AUMENTA LA TENSIÓN POR EL CORTE DEL GAS DE RUSIA A UCRANIA
Las caídas en el suministro del gas que varios países de Europa reciben a través de Ucrania se agravaron anoche, después de que Rusia decidiera interrumpir el suministro del fluido a esa nación por su negativa a aceptar un aumento en el precio dispuesto por el gobierno de Vladimir Putin (Edición impresa), y el conflicto siguió aumentando hoy con acusaciones de Moscú, que Kiev rechazó, sobre el presunto desvió ilegal del energético.

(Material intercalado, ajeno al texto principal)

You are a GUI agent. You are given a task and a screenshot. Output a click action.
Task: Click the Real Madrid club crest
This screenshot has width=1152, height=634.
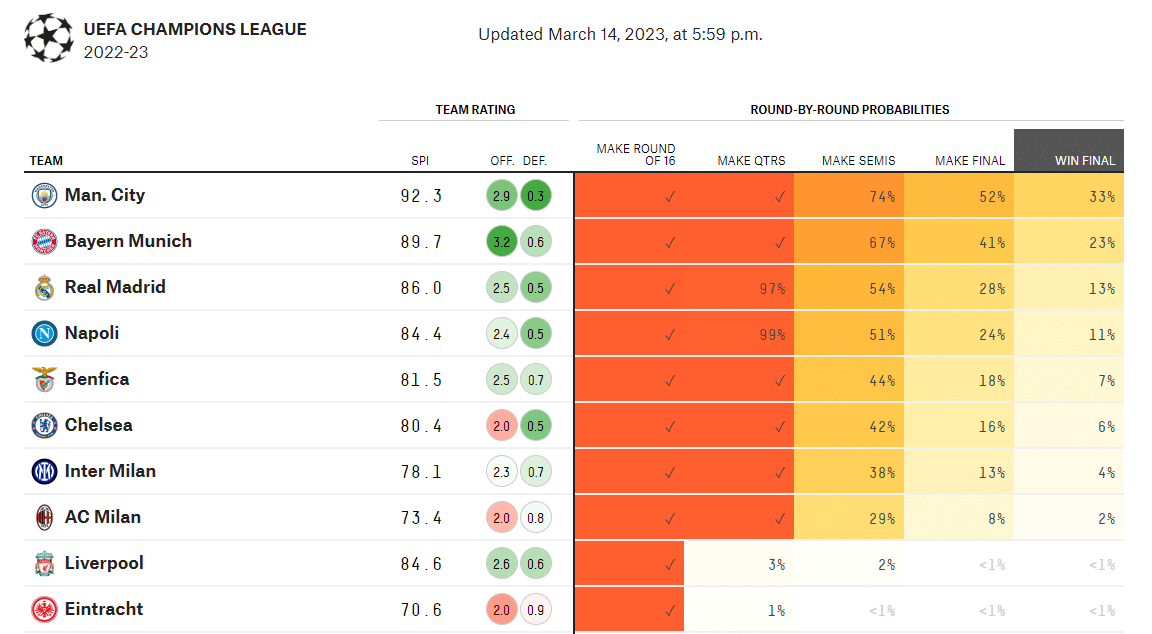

Hoy el gobierno de Moldavia denunció que el consorcio estatal ruso Gazprom también le cortó el suministro de gas por falta de acuerdo sobre los nuevos precios reclamados por Moscú, rechazados por el presidente Vladímir Vorónin, quien denunció la motivación política del gesto de Moscú.
El consorcio petrolero austríaco OMV advirtió que el gas natural ruso que llega a Austria pasando por Ucrania y que cubre un 60 por ciento del consumo en la república alpina se redujo en un tercio durante la noche del domingo al lunes. Ya anoche la compañía había denunciado una caída del 18 por ciento.
Según la empresa suministradora, la situación está por el momento bajo control ya que la menor importación pudo ser compensada con reservas, pero no se puede “descartar del todo que se dé un problema limitado de abastecimiento en el sector de los grandes consumidores”.
También Hungría constató un descenso del suministro del 40 por ciento del gas natural que llega por Ucrania y Austria, informó un portavoz de Mol, la primera sociedad de gas y petróleo húngara, que añadió que a la firma le resulta imposible “saber si el descenso es provocado por los ucranianos o por los rusos”.
El vocero añadió que la situación fuerza a MOL a reducir las exportaciones hacia Bosnia y Serbia y puntualizó que “Hungría cuenta con reservas almacenadas para un mes y medio”. También Polonia, Eslovaquia y Eslovenia afirmaron haber sido alcanzados por la crisis entre Rusia y Ucrania.
Ayer la compañía estatal rusa Gazprom inició un corte del suministro de gas a Ucrania por desacuerdos sobre los precios del fluido. Las tuberías que surcan el suelo ucraniano abastecen el 25 por ciento de las demandas europeas de gas, y, pese a que se supone que el fluido para Europa sigue enviándose, el tema gana relevancia en medio de la ola de frío que golpea al continente.
Gazprom denunció hoy que Ucrania desvió ayer ilegalmente unos 100 millones de metros cúbicos de gas destinado a los países europeos, por un monto de más de 25 millones de dólares, y el vicepresidente de la firma, Alexandr Medvédev, sostuvo que “si el robo continúa a tales ritmos, los volúmenes y costo del carburante desviado pueden resultar muy, pero muy considerables”.
Pero Ucrania aseguró que no se queda con parte del gas ruso destinado a los países europeos pese al corte decretado el domingo por el gigante ruso, aunque no descartó retener parte del fluido como “pago en especie” por el tránsito si lo llega a anecesitar. La compañía pública ucraniana Naftogaz añadió por el momento que las necesidades nacionales están cubiertas por gas procedente de las reservas locales e importaciones de Turkmenistán.
La medida tomada por Moscú fue recibida con “preocupación” por la Comisión Europea, que analizará el tema este miércoles. El sábado, Italia, Francia, Alemania y Austria habían enviado notas a Rusia para pedirle que se asegurara el aprovisionamiento. Las cuatro naciones europeas son las principales importadoras de gas ruso, que recorre un extenso gasoducto a través de territorio ucraniano.
A las crecientes preocupaciones se sumó hoy Gran Bretaña, donde el ministro de Energía, Malcolm Wicks, advirtió que pueden verse afectados los precios a pesar de de que el Reino Unido produce cerca del noventa por ciento del gas que consume e importa el diez por ciento restante de Noruega.